The results of the model's performance on the test sample will be numerically logged and visualized on the graph.

# Output test results to the log
print('Conv2D model')
print('Test accuracy:', test_acc3)
print('Test loss:', test_loss3)

print('LSTM only model')
print('Test accuracy:', test_acc4)
print('Test loss:', test_loss4)

print('MH Attention model')
print('Test accuracy:', test_acc5)
print('Test loss:', test_loss5)

print('MH Attention 4l Model')
print('Test accuracy:', test_acc5)
print('Test loss:', test_loss5)

plt.figure()
plt.bar(['Conv2D','LSTM''MH Attention','MH Attention\n4 layers'],
        [test_loss3,test_loss4,test_loss5,test_loss6])
plt.ylabel('$MSE$ $loss$')
plt.title('Test results')

plt.figure()
plt.bar(['Conv2D','LSTM''MH Attention','MH Attention\n4 layers'],
        [test_acc3,test_acc4,test_acc5,test_acc6])
plt.ylabel('$Accuracy$')
plt.title('Test results')
plt.show()

We finalize our work on the Multi-Head Self-Attention mechanism.

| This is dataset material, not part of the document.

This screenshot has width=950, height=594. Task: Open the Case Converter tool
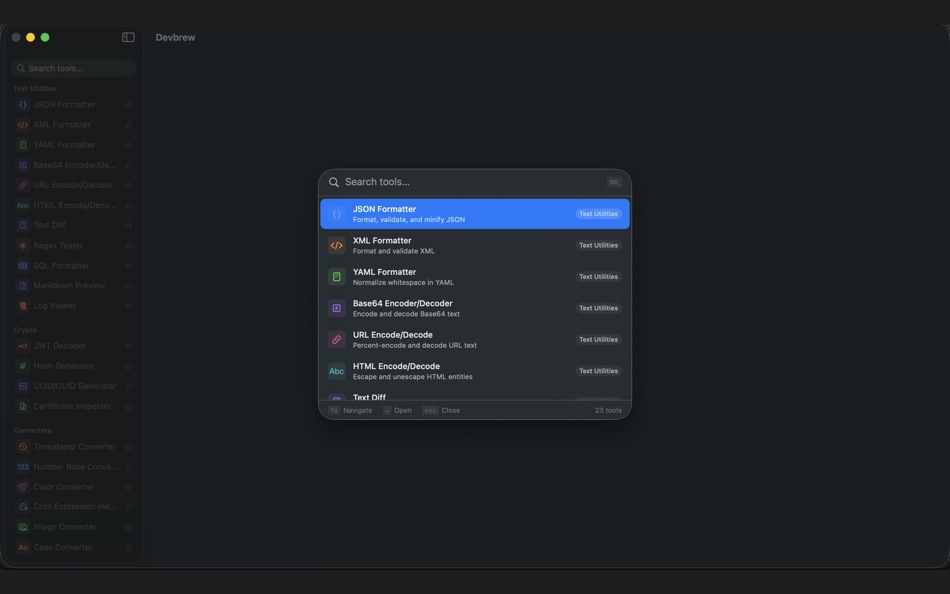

We have recreated this mechanism by means of MQL5 and in Python. In this section, we have prepared a Python script that creates a total of four neural network models:

  • Convolution model
  • Recurrent neural network
  • Two models using Multi-Head Self-Attention technology

While running the script, we will conduct a brief training session for all four models using the same dataset. We will compare the performance of the trained models on the test dataset and analyze the results. This will allow us to compare the performance of various architectural solutions on real-world data. The test results will be provided in the next chapter.